Она долго спорила с Богом, вернее не спорила, а, взывала, молила, требовала, негодовала, отрекалась, возвращала входные билеты, – и все было гласом в пустыне. Она устала, и выдохлась, потому что нельзя все время вести монолог. Слишком долго Бог не отвечал. И она уже стала забывать, с чего начала, что спрашивала, и Леонид Андреев, последний спорщик просто-напросто громыхал и ухал, совершенно невпопад, скорее из молодецки-спортивных, чем по внутренней необходимости. Другие (не все, – но почти все) скатились вниз как на салазках.
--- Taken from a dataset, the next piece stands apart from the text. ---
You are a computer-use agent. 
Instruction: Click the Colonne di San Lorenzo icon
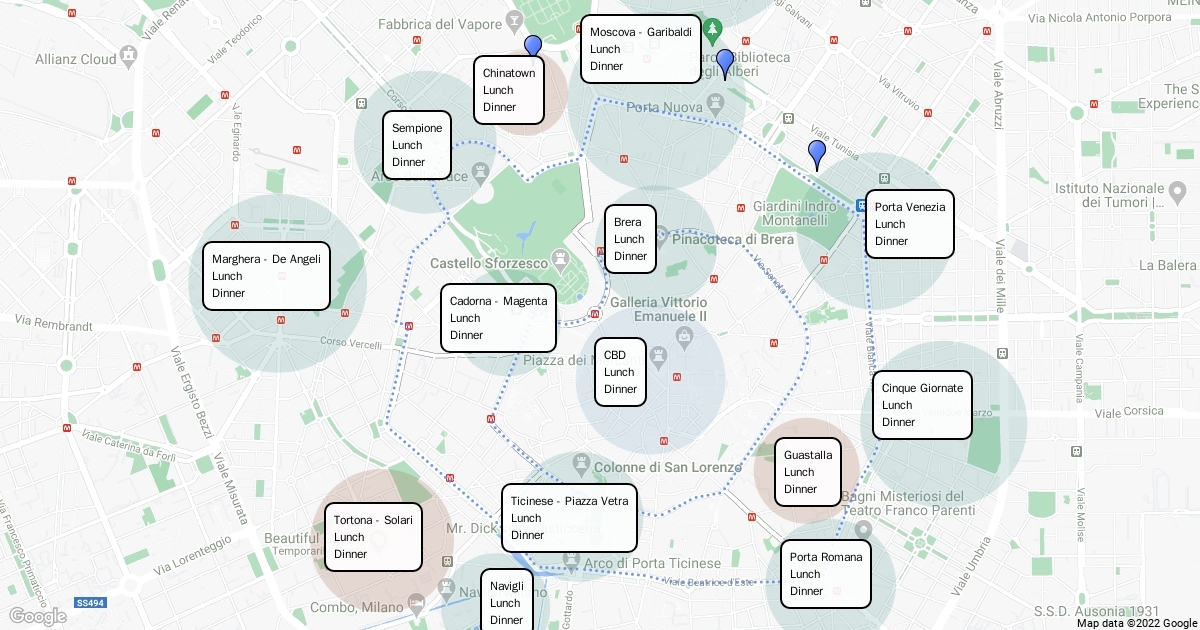(x=582, y=463)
Они принялись описывать и рассказывать, – как человек пьет чай, как бежит собачка по саду, как «Николай Феоктистович запахнув байковый халат, вышел на крыльцо, и, взглянув на копошившихся у корыта поросят, с наслаждением причмокнул губами:

-Фу-ты, ну-ты…» .

Или как комбриг Иванов послужил революции – все равно. В свое оправдание они утверждают, что иначе нельзя: внутреннее через внешнее (мимоходом: по смыслу надо бы «внутреннее-де», иначе не совсем точно; но лучше исказить смысл, чем написать «де»). Хорошо если «через». Но большей частью ничего не сквозит, и Николай Феоктистович чмокает себе на здоровье губами, на чем дело и кончается. Сквозить может в одной, долго сверленной, упорно буравленной точке: внезапно вспыхиваете свет. Но когда на десятиметровой толще быта литература растекается по поверхности тонким масляным слоем, локутинской лакированной картинкой, – ничего не сквозит. Второй, после-героический период русской литературы требуете меньше пафоса, чем было прежде, но не меньшего вслушивания, не меньшего всматривания: разрядилось звучание, и душа человека не вся собрана в одном взлете, но по существу только она одна есть предмет, тема и смысл (не психология, конечно, «fur sieh», а то, что прикрывается иногда во внутреннем опыте; как дом с телефоном или TSF, даже еще молчащим, живее другого дома, – в возможности, – так и литература, если в ней может послышаться нежданный, невидимый отзвук).